-- Excerpted records --
====

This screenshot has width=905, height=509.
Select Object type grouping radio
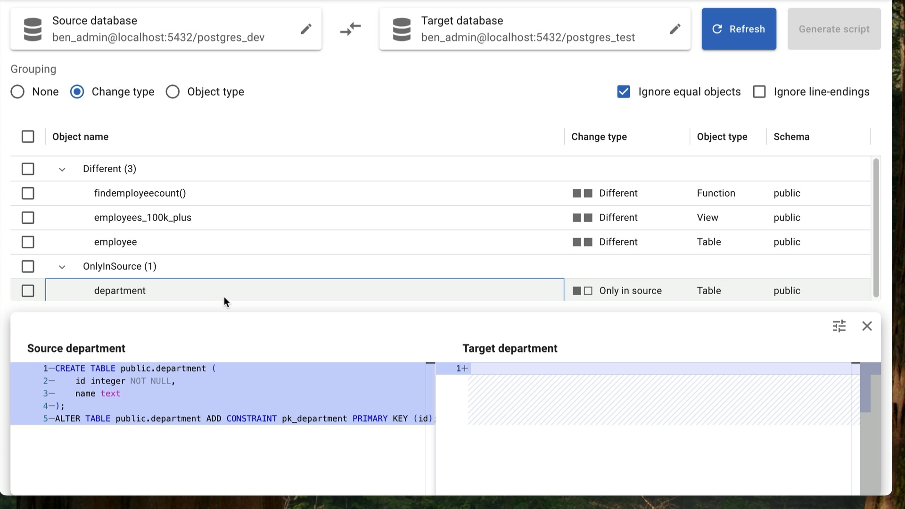[x=173, y=92]
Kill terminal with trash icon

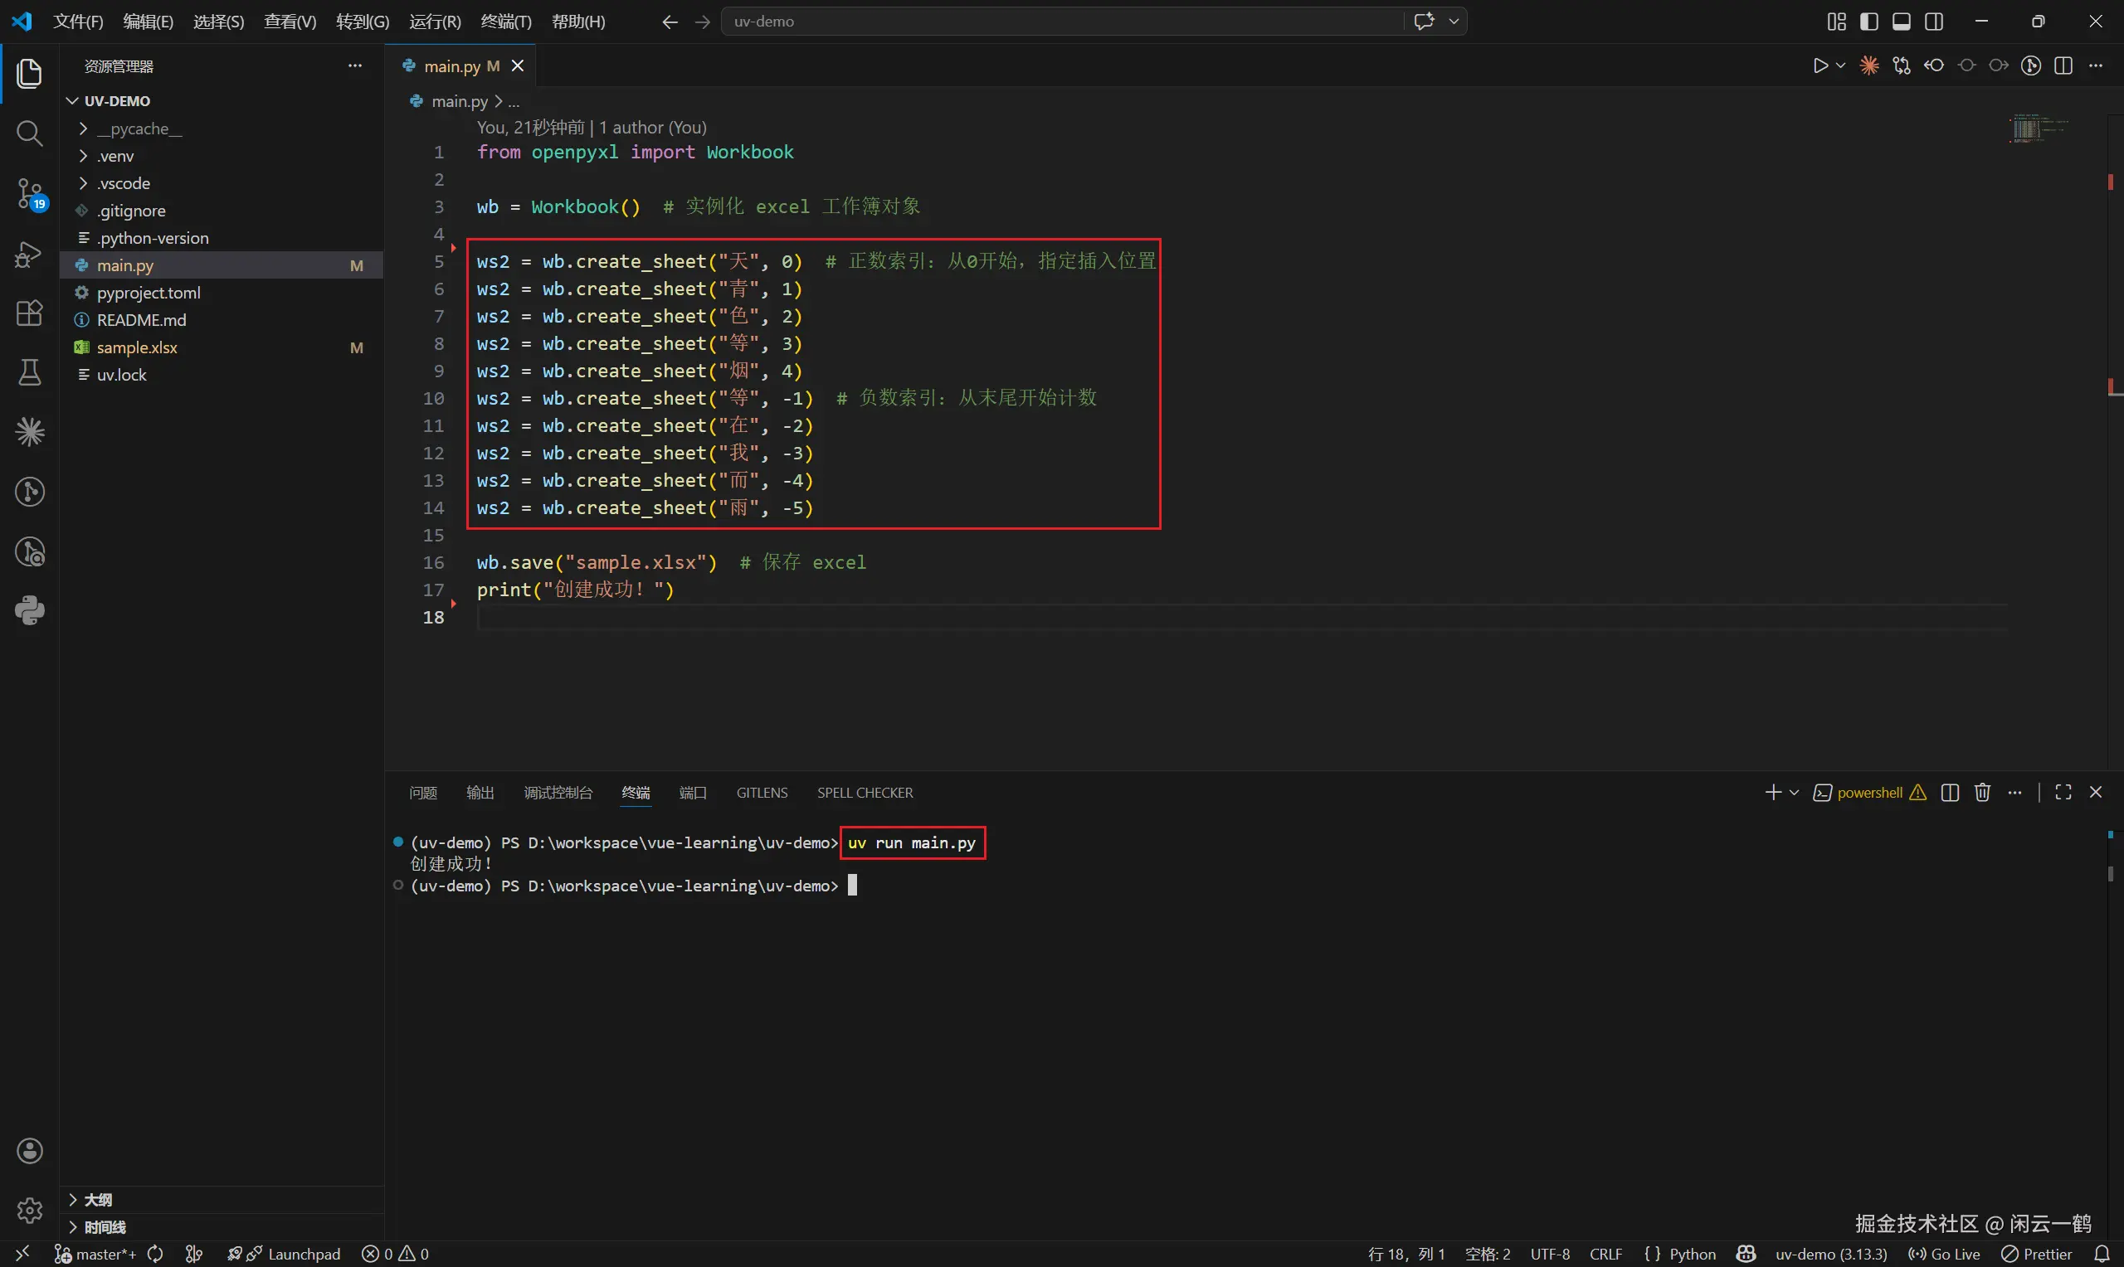[x=1982, y=792]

====

Skipping all images, print the data above a second time exactly.

-- Answer for the task --
This screenshot has width=905, height=509.
Select Object type grouping radio
[x=173, y=92]
Kill terminal with trash icon

[x=1982, y=792]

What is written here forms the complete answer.